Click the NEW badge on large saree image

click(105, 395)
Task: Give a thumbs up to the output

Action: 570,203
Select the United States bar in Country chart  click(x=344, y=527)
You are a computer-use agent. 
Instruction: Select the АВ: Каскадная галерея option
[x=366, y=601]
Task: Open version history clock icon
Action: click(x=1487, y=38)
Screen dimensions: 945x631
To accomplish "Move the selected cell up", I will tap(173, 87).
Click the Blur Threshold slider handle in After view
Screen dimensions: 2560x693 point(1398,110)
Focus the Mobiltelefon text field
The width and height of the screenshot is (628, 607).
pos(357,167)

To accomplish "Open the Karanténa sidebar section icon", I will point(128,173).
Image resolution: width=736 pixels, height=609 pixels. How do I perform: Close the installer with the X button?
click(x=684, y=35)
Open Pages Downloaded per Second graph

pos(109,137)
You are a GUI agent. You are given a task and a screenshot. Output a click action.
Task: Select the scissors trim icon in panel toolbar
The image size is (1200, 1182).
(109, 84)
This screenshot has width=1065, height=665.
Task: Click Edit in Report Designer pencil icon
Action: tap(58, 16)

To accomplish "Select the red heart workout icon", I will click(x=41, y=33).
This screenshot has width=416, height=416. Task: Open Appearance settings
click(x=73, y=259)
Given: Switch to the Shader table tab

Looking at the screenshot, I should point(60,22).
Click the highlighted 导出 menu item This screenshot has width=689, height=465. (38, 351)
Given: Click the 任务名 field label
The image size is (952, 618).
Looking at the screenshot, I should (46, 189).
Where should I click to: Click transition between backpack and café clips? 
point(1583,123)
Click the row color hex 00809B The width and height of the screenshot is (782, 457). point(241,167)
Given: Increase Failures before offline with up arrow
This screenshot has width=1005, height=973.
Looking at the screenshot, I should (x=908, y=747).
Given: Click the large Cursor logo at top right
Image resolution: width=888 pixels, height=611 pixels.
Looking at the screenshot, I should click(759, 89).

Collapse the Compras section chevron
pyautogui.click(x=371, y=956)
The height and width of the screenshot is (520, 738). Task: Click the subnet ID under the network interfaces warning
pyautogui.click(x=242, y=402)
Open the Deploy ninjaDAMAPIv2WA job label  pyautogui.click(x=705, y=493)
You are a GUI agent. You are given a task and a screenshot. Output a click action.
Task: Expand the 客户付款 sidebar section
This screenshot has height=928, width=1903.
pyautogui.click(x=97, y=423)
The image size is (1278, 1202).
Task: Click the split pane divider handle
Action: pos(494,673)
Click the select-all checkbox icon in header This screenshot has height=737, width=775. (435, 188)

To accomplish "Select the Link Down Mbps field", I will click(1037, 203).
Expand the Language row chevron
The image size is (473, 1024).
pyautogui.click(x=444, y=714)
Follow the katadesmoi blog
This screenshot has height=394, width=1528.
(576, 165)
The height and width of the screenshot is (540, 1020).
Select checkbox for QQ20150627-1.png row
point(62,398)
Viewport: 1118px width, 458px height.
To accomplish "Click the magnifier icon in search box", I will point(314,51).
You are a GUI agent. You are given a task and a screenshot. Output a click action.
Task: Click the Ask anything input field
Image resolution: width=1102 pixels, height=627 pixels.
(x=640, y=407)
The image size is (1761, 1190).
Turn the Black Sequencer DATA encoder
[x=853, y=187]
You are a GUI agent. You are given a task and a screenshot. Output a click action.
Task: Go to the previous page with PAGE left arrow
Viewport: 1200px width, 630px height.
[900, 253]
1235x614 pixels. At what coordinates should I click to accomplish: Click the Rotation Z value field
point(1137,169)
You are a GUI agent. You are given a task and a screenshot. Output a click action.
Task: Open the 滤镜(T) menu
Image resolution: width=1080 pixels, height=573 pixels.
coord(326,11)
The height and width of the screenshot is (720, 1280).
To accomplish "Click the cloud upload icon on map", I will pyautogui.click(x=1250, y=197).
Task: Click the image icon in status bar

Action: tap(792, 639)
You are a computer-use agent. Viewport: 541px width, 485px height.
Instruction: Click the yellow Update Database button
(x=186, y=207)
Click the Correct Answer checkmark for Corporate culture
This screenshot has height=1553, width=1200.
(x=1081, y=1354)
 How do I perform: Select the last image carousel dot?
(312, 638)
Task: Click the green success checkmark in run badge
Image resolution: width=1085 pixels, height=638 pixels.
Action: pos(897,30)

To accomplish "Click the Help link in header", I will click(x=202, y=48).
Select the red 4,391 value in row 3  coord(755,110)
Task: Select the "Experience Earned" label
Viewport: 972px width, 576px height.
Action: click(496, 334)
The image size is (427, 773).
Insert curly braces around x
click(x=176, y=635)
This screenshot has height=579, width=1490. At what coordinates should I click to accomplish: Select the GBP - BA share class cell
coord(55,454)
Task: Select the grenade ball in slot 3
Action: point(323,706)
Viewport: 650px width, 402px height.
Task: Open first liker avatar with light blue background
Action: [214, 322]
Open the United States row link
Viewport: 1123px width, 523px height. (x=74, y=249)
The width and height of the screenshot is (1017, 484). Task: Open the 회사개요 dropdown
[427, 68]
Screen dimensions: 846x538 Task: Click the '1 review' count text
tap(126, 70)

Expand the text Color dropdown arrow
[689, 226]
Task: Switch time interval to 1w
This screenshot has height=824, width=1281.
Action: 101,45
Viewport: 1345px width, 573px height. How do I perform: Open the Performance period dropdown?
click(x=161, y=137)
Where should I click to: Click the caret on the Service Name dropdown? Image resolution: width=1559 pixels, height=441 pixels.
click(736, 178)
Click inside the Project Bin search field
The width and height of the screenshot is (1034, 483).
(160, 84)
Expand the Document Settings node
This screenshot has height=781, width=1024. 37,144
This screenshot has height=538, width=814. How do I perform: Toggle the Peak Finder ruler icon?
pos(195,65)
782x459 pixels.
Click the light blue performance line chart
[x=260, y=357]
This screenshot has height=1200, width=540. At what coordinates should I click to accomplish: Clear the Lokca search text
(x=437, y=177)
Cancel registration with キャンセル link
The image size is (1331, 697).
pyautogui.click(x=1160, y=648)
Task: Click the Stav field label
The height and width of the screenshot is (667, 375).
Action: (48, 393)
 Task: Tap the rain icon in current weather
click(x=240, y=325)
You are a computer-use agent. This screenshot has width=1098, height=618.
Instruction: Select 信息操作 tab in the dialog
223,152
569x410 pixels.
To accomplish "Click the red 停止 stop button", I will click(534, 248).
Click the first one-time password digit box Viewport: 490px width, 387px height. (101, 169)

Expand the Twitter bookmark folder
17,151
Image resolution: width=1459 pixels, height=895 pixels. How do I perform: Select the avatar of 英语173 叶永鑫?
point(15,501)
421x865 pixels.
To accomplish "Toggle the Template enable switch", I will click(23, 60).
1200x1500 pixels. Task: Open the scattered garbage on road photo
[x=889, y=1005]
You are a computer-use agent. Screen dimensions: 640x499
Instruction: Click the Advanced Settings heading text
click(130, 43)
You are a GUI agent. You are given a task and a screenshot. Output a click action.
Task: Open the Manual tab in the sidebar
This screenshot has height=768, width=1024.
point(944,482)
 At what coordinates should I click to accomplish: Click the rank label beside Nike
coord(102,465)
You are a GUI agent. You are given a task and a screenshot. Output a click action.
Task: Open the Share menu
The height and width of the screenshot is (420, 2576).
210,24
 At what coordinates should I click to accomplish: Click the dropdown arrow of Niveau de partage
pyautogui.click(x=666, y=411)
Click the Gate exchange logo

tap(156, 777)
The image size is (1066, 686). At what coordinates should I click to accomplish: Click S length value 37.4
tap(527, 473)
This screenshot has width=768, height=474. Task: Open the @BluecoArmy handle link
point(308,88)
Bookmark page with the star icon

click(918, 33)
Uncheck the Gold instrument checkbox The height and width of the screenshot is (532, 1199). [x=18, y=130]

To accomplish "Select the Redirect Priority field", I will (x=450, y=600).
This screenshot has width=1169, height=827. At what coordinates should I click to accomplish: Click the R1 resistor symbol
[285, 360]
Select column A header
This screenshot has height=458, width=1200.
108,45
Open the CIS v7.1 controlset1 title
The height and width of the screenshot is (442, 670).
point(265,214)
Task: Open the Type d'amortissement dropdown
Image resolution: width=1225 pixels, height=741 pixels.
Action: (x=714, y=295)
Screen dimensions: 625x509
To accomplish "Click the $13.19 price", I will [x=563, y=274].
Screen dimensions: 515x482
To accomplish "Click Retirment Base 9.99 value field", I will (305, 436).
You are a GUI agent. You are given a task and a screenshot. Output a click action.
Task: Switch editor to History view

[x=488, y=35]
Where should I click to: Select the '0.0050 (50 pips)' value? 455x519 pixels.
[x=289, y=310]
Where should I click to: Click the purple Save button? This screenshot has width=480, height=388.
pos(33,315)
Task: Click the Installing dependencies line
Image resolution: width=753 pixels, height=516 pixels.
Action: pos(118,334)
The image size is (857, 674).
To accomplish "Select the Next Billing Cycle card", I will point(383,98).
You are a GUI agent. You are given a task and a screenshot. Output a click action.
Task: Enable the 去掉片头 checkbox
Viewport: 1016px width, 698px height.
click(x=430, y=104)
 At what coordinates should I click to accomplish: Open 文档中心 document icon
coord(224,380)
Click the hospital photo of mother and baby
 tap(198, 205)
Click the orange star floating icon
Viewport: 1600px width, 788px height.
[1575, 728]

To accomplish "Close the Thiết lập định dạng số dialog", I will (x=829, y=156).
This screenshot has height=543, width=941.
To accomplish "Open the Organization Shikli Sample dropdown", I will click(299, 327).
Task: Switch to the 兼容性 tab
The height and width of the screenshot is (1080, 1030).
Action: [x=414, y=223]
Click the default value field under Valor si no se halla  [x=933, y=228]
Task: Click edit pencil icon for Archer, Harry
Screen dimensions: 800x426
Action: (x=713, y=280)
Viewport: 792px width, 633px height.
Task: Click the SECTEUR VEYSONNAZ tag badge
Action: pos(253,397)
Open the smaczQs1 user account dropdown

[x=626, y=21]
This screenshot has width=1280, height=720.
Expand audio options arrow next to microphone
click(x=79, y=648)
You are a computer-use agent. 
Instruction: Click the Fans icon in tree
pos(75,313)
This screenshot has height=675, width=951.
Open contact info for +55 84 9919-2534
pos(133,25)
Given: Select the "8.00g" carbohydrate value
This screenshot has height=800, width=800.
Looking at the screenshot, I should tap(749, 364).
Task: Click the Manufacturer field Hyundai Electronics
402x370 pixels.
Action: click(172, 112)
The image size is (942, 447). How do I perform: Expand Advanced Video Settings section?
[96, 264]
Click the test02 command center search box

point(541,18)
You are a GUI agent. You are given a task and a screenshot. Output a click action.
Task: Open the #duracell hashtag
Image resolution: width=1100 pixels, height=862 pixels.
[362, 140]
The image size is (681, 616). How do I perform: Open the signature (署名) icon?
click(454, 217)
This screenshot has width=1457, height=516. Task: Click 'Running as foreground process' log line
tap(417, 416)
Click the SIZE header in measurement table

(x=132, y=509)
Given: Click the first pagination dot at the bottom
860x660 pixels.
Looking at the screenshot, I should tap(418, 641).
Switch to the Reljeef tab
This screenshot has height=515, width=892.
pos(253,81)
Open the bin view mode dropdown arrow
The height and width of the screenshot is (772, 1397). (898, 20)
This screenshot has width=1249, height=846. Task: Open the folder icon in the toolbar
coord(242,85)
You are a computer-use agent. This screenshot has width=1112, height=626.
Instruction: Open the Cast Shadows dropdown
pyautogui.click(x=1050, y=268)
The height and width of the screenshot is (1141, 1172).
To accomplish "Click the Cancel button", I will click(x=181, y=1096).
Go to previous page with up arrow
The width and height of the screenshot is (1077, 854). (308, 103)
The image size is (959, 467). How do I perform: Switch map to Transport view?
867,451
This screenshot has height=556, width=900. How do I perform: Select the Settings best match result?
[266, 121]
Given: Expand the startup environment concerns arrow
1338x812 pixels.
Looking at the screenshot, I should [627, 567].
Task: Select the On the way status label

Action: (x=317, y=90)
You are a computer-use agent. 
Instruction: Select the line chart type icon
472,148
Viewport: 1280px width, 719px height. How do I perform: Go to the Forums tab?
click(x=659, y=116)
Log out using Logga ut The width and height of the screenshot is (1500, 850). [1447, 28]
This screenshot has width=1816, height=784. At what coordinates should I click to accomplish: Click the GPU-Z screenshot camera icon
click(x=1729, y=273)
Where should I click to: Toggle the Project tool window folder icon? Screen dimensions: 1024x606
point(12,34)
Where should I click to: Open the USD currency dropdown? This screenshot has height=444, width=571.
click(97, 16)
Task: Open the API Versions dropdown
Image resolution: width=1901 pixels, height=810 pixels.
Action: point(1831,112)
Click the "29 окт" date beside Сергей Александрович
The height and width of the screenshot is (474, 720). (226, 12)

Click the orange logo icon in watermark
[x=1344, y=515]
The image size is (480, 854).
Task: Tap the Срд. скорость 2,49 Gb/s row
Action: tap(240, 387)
+ + + + + + +
> [Task to complete]:
Look above for the line with "The image size is (857, 674)." and the line with "Task: Switch to the 兼容性 tab"; transcribe both and all lines in between, exactly, and nothing else.

> [Response to the exercise]:
The image size is (857, 674).
To accomplish "Select the Next Billing Cycle card", I will point(383,98).
You are a GUI agent. You are given a task and a screenshot. Output a click action.
Task: Enable the 去掉片头 checkbox
Viewport: 1016px width, 698px height.
click(x=430, y=104)
 At what coordinates should I click to accomplish: Open 文档中心 document icon
coord(224,380)
Click the hospital photo of mother and baby
 tap(198, 205)
Click the orange star floating icon
Viewport: 1600px width, 788px height.
[1575, 728]

To accomplish "Close the Thiết lập định dạng số dialog", I will (x=829, y=156).
This screenshot has height=543, width=941.
To accomplish "Open the Organization Shikli Sample dropdown", I will click(299, 327).
Task: Switch to the 兼容性 tab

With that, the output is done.